NORWAY

Rich research pickings from world’s largest seed bank
At 78 degrees North, 1,600 kilometres from the North Pole in the Svalbard archipelago, Norway is developing the world’s largest seed bank. Deep inside a permafrost mountain, at a constant temperature of -18 degrees Celsius, countries are depositing seeds for food production, to save them from extinction from natural catastrophes, war or mishandling.There are now 725,000 different seeds in portions of 500 each stored in the Svalbard Global Seed Vault, which has a total capacity of 2.5 to three million seeds and has been labelled the Noah’s Ark of seeds, or a "doomsday vault".
It is a collaborative initiative between the Norwegian government and the Global Crop Diversity Trust, or GCDT. The idea of a seed bank is attributed to American agriculturalist Cary Fowler, a former head of the trust who has received several international awards.
Planning began in 2004 and Fowler led an international committee that investigated the establishment of a seed vault and developed the scientific and operational plan. The vault opened in 2008 and that year TIME listed it as one of the world’s best innovations.
Fowler told University World News: “Because the seed vault has such a long time horizon, there are obvious and unique ways in which it will be of interest to seed physiologists. What really happens to seeds in storage for very long periods? What are the differences between species and between populations within species, and why?
“The seed vault, together with researchers, will help address such questions.”
The vault functions as a back-up for existing gene bank collections, and its fundamental purpose is to prevent the loss or extinction of diversity in agricultural and other crops.
“I believe it will accomplish this purpose. This is very important – in fact essential – for future plant breeding, much of which is still done in universities. It is also critical for basic biological research,” said Fowler. Research into seed diversity produces a “surprisingly high percentage of articles in peer-reviewed journals in the biological sciences”.
The vault is managed by the GCDT, a Bonn-based international organisation working to conserve crop diversity. Funding, under an arrangement between the Norwegian government, the trust and the Nordic Genetic Resource Center, is from governments and organisations across the world. Together they have pledged over US$230 million to the trust's work.
The Svalbard vault has the capacity to store all the different seeds that are currently held in more than 1,400 seed banks across the world. There are estimated to be around 1.5 million distinct seeds of agricultural crops. Priority is given to seeds that are important for food production and for a sustainable agriculture, notably in developing countries.
“There is a wonderful unknown and unforeseeable benefit of continuing to have this incredible diversity of our agricultural crops. The seed vault today houses and protects more than 100,000 different types of rice, for example, and more than 100,000 different wheats, not to mention the diversity of many other crops both popular and obscure,” said Fowler.
“These seed samples are in fact the result of thousands of years of co-evolution with people. It is the biological foundation of current and future agriculture. What value or utility will it have in the future? I can only assume that researchers in institutions of higher education will give us the answers.”
• • • • •
ACTION ITEM A
According to the Svalbard seed vault article, in what year did the vault open?
ACTION ITEM B
Write the next few paragraphs of the Svalbard seed vault article, picking up after its final quoted sentence.
The listing after this point has no connection to the Svalbard seed vault article.
• • • • •
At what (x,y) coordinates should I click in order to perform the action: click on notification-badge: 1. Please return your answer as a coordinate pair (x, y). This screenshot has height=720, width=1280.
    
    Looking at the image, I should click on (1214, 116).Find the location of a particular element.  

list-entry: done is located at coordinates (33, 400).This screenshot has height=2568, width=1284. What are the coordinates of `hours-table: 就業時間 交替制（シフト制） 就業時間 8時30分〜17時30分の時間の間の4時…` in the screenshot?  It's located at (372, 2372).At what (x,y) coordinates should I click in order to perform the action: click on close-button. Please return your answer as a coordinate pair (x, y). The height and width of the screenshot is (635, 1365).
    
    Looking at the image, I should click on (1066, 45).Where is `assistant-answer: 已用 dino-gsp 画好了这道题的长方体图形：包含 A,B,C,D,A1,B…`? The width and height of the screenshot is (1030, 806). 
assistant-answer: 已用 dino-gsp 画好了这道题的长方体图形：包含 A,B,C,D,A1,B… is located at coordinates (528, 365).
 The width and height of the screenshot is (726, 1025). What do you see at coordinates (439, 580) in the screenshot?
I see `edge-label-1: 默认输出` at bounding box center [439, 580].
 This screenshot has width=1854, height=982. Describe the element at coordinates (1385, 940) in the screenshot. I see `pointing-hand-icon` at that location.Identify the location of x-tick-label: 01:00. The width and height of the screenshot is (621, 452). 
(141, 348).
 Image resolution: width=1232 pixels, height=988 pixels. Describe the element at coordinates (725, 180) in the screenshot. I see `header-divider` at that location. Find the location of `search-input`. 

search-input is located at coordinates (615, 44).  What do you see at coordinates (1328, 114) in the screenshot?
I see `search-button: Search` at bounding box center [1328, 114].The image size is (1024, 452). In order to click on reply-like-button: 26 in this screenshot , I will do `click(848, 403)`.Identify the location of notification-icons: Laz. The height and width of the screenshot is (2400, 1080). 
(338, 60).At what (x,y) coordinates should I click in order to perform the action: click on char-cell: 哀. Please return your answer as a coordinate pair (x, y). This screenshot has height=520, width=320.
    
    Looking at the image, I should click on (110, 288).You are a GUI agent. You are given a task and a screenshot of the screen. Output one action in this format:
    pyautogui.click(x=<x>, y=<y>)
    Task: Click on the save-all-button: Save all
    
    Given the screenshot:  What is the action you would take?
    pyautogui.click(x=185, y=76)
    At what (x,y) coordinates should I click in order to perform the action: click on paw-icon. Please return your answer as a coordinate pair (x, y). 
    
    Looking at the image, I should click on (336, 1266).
• • • • •
REPLY A
2008

REPLY B
Low temperature, low humidity and limited access to oxygen within the Svalbard mountain will ensure that the seeds retain their ability to grow. The seeds are owned by those who deposit them in the bank. Researchers, agricultural producers and others wanting access to the seed stock, must receive permission from the owners.
The trust’s new Executive Manager Åslaug Marie Haga, who has been a minister in three Norwegian governments, told University World News: “The Global Crop Diversity Trust has a clear and large mandate even though it is a relatively small organisation with limited resources – smaller, in fact, than a typical university department.
“Achieving our goal of ensuring the long-term conservation and availability of crop diversity sounds simple in some respects, but it isn’t. No organisation could ever hope to organise or finance the collection and conservation of everything (including the many duplicates and near-duplicate varieties that exist).
“So how, in the face of a changing climate, new demands from agricultural systems, limited finances and challenging politics, does one construct a rational and effective system that is sustainable? There are many tough, researchable questions hiding here.”
Haga said the GCDT welcomed initiatives from universities and research institutes for cooperation, especially researchers “looking for pragmatic solutions to real problems".
The trust has, for example, had a long-term, very productive relationship with Stanford University and researchers from several other universities that “has been invaluable for us in understanding how our programmes and priorities should be formulated in order to deal with climate change”. There is also a long-term agreement with Rhodes College in the US, through which student interns are hosted at the trust.
The Svalbard seed vault has received great international attention and is frequently visited by international delegations. In 2009, United Nations Secretary General Ban Ki-Mon visited and expressed gratitude to the Norwegian government, the trust and NordGen for “the remarkable accomplishment of the Svalbard Global Seed Vault.
“This gift to humanity and symbol of peace will continue to inspire and serve for generations to come,” he said.